A recent piece in The Atlantic by Peter Beinart filled in a cognitive gap in understanding how a large minority of U.S. citizens continue to support an abjectly incompetent, almost certainly criminal, willfully ignorant, and generally hateful man as president. The article Why Trump supporters believe he is not corrupt makes the argument that when Trump defenders concern themselves with the idea of corruption they are not thinking of political corruption so much as corruption of the purity. This is consistent with Jonathan Haight’s research into the determinants of a person’s moral judgments as a function of political affiliation. Conservatives are likelier than liberals to concern themselves with tradition and purity. When Donald Trump uses the word disgusting which he has done scores of times on Twitter, he’s invoking the conservative fear of taint. The Special Prosecutor’s inquiry into possible collusion and other crimes committed during the 2016 elections, in Trump’s view, are not only unlawful, biased, or unfavourable in some other objective way. It is, to Trump, disgusting (“this Rigged and Disgusting Witch Hunt.”)
According to Beinart, the key to understanding the failure of Trump’s supporters to acknowledge his corruption is the result of how they define corruption.
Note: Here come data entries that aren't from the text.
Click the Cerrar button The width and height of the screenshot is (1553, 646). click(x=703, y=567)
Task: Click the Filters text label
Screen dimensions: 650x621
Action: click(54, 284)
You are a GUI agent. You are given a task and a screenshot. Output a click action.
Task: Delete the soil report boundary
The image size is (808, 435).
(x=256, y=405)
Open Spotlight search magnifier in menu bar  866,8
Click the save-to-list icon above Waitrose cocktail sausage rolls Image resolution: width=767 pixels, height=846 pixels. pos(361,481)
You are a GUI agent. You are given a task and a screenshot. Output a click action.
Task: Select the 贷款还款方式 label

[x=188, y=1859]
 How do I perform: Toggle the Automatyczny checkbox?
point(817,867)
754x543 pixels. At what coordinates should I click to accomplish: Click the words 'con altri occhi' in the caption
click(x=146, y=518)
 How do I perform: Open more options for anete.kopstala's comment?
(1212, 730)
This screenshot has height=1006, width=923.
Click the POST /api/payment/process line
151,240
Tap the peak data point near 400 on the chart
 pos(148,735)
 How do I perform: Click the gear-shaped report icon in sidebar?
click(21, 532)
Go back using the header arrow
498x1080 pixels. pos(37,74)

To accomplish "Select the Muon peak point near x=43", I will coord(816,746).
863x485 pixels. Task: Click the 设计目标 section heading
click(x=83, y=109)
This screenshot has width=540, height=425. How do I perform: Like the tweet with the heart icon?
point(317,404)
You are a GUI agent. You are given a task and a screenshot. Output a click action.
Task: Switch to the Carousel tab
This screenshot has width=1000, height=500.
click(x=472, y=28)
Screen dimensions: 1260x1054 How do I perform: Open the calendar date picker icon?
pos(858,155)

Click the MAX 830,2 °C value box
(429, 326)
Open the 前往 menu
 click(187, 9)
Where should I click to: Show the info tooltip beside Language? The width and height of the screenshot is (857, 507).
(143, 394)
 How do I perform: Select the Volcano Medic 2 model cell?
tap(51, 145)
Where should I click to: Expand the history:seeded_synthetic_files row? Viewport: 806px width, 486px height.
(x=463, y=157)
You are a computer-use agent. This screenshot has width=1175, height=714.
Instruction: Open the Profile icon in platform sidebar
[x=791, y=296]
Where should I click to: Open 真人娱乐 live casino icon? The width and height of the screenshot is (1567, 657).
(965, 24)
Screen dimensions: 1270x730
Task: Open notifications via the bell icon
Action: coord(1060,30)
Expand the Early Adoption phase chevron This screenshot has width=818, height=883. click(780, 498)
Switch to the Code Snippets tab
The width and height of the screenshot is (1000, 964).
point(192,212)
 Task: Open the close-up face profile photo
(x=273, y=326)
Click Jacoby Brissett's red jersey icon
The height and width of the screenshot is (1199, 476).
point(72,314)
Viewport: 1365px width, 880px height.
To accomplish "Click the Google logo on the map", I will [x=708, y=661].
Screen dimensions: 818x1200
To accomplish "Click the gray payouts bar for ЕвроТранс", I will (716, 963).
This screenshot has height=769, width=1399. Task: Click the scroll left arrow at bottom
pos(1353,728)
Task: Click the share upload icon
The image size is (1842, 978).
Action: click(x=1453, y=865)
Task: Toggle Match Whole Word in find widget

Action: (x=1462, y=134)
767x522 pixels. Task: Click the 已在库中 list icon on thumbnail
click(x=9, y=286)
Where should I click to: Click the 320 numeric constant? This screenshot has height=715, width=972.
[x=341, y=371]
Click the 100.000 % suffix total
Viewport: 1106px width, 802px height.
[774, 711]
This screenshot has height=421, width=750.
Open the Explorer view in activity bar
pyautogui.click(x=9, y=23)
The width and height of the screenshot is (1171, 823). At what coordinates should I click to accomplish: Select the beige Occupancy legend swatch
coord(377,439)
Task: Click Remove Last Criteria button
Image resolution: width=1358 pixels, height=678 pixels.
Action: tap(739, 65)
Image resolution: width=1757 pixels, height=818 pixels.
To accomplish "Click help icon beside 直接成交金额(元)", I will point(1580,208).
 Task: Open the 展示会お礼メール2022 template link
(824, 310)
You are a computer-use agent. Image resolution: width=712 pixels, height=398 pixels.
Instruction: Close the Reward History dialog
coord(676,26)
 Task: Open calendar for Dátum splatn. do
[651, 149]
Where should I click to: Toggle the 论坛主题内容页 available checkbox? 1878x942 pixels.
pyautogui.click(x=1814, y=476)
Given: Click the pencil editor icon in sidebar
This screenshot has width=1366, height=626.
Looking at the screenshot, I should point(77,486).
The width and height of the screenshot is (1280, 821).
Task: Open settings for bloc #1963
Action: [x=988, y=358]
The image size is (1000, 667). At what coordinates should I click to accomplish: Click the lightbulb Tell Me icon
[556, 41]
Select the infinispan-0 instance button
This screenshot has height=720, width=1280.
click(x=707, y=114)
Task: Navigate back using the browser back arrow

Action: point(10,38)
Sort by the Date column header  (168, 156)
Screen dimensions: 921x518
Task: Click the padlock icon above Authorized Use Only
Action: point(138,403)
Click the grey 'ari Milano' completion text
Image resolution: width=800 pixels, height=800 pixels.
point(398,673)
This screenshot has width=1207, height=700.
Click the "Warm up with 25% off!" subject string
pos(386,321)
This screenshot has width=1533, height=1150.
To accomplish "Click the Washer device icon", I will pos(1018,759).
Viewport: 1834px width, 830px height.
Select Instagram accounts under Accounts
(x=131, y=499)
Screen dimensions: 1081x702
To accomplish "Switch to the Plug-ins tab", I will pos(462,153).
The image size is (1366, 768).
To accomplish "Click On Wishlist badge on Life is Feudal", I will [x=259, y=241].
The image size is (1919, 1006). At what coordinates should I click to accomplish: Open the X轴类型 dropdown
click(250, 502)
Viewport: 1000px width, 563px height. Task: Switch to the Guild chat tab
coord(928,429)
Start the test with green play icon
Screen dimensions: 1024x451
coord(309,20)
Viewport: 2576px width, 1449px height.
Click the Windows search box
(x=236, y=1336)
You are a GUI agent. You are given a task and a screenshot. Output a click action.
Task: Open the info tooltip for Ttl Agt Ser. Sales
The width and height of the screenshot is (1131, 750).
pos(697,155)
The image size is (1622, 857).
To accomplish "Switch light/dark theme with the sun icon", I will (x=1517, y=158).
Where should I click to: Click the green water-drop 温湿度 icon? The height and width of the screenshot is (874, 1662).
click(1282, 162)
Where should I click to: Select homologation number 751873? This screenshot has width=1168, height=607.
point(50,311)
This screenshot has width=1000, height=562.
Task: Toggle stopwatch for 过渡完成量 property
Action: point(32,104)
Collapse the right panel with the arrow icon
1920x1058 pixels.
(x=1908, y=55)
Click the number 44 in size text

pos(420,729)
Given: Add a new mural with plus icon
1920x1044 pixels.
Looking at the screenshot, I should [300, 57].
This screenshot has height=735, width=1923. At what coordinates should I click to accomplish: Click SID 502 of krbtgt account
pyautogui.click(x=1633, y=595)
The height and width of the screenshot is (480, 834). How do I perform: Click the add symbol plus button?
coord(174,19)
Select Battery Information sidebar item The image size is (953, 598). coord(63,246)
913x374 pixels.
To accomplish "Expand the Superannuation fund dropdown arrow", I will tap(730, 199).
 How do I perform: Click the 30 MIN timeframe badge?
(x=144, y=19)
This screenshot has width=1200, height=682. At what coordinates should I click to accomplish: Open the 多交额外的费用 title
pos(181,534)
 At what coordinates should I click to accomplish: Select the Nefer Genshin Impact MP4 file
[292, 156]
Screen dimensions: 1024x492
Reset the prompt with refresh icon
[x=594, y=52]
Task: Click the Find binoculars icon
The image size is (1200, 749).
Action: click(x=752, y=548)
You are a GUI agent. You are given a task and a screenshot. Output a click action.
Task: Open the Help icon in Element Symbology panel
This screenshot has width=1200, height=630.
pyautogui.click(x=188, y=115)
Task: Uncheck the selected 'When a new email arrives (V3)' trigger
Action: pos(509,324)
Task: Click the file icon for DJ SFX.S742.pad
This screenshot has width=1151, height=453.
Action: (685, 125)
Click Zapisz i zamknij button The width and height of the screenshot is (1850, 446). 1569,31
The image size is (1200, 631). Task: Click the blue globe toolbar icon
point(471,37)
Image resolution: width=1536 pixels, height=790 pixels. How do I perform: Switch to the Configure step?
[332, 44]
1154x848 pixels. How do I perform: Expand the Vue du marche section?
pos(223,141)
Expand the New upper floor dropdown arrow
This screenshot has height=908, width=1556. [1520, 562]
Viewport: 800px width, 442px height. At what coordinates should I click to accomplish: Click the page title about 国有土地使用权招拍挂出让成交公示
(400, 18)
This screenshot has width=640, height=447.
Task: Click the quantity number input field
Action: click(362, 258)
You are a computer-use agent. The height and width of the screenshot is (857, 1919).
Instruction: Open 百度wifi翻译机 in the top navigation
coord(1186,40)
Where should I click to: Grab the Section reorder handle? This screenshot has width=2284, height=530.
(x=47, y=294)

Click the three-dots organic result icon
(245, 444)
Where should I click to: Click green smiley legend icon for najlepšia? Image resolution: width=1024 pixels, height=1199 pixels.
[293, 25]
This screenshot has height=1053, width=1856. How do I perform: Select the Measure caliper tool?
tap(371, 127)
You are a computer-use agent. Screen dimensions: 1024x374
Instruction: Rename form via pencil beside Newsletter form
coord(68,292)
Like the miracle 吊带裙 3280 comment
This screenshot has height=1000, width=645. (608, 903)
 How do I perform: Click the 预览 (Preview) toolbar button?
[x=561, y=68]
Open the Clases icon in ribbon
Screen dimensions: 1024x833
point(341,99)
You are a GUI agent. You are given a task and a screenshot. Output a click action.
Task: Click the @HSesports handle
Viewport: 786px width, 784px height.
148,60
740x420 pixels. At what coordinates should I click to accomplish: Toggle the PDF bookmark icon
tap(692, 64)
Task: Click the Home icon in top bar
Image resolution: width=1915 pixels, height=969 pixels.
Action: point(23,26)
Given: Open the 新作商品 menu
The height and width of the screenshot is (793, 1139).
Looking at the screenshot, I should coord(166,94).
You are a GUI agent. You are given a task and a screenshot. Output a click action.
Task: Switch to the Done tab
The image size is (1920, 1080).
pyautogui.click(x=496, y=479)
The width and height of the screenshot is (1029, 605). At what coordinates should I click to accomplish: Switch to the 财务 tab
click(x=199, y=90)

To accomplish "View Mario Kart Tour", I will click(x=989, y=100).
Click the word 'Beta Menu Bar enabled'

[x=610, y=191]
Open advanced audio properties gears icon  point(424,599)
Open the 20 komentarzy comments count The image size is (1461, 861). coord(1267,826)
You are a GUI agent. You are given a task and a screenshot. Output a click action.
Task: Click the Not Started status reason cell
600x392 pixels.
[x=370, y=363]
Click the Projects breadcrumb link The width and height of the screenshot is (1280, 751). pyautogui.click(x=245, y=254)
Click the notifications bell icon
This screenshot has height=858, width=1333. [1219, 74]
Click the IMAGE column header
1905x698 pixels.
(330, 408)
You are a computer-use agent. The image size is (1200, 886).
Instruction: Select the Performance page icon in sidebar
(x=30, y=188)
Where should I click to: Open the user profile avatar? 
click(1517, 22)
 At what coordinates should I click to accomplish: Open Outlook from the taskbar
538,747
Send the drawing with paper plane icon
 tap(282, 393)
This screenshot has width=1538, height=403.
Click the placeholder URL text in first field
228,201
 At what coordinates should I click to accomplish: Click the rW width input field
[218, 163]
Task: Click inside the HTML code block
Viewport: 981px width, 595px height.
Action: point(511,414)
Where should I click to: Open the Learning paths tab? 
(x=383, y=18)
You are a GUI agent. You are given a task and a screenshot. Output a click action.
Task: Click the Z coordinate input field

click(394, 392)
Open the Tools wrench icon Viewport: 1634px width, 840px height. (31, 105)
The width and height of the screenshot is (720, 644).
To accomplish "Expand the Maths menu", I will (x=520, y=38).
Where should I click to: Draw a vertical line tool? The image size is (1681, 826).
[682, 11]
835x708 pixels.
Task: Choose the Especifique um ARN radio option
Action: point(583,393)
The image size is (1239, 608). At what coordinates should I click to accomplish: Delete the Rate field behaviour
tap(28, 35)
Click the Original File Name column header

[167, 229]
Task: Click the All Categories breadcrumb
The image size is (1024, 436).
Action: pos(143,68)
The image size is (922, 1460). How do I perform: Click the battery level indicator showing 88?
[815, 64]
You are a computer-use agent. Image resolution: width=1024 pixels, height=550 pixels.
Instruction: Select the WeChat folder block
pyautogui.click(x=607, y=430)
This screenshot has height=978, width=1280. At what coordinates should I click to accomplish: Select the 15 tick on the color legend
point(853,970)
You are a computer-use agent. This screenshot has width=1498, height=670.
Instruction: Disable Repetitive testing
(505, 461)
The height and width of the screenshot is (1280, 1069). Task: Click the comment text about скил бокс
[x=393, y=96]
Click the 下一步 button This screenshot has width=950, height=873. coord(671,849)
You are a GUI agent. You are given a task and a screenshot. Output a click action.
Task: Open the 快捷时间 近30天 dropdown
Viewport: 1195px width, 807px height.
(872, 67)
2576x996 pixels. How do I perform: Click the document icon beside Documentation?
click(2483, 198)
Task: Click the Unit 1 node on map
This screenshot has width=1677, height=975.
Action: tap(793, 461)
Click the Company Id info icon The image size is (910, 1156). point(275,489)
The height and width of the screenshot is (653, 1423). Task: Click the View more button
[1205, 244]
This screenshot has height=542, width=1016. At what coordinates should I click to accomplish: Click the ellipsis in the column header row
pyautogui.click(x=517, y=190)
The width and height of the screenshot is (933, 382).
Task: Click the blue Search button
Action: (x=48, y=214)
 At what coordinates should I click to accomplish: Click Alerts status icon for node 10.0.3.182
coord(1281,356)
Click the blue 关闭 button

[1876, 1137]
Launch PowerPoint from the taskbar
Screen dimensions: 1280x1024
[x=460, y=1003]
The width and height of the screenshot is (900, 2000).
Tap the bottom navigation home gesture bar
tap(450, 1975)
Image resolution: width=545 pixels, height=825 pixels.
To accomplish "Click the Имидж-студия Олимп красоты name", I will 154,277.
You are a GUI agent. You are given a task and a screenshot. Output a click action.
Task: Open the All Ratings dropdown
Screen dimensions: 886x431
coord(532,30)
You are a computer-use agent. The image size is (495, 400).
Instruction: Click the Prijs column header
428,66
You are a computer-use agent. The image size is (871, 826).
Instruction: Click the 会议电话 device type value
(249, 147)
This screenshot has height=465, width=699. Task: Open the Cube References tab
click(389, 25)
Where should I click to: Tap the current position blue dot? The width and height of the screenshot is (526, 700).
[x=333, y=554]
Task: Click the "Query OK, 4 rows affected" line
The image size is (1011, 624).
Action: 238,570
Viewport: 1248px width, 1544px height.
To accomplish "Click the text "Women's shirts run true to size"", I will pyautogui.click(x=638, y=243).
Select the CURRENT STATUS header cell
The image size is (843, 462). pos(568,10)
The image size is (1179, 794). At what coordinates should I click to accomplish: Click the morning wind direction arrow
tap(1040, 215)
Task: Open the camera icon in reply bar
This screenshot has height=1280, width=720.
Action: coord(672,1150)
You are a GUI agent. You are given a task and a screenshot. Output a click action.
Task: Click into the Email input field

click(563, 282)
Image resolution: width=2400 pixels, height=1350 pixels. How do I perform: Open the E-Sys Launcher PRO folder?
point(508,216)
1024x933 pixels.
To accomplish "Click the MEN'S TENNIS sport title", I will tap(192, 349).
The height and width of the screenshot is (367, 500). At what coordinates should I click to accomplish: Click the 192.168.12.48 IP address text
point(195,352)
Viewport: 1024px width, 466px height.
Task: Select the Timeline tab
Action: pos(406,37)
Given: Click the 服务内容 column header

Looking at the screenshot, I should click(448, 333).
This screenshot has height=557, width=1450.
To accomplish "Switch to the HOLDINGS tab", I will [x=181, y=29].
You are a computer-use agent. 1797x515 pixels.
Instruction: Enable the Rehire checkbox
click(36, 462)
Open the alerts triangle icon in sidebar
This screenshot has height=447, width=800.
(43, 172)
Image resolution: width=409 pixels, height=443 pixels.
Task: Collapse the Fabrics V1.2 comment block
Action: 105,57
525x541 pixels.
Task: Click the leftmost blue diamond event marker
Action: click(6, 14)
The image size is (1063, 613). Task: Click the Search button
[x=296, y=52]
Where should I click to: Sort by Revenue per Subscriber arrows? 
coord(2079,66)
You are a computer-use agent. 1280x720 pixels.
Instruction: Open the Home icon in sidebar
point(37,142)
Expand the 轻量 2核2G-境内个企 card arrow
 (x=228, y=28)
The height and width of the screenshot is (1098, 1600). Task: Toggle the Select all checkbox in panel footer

In a forthcoming book titled How Fascism Works, the Yale philosophy professor Jason Stanley makes an intriguing claim. “Corruption, to the fascist politician,” he suggests, “is really about the corruption of purity rather than of the law. Officially, the fascist politician’s denunciations of corruption sound like a denunciation of political corruption. But such talk is intended to evoke corruption in the sense of the usurpation of the traditional order.”
Why were Trump’s supporters so convinced that Clinton was the more corrupt candidate even as reporters uncovered far more damning evidence about Trump’s foundation than they did about Clinton’s? Likely because Clinton’s candidacy threatened traditional gender roles. For many Americans, female ambition—especially in service of a feminist agenda—in and of itself represents a form of corruption. “When female politicians were described as power-seeking,” noted the Yale researchers Victoria Brescoll and Tyler Okimoto in a 2010 study, “participants experienced feelings of moral outrage (i.e., contempt, anger, and/or disgust).”
Fascists, like Trump, pull a sleight of hand. By invoking the risk of corrupting purity, tradition and order, they distract their supporters from the real political corruption.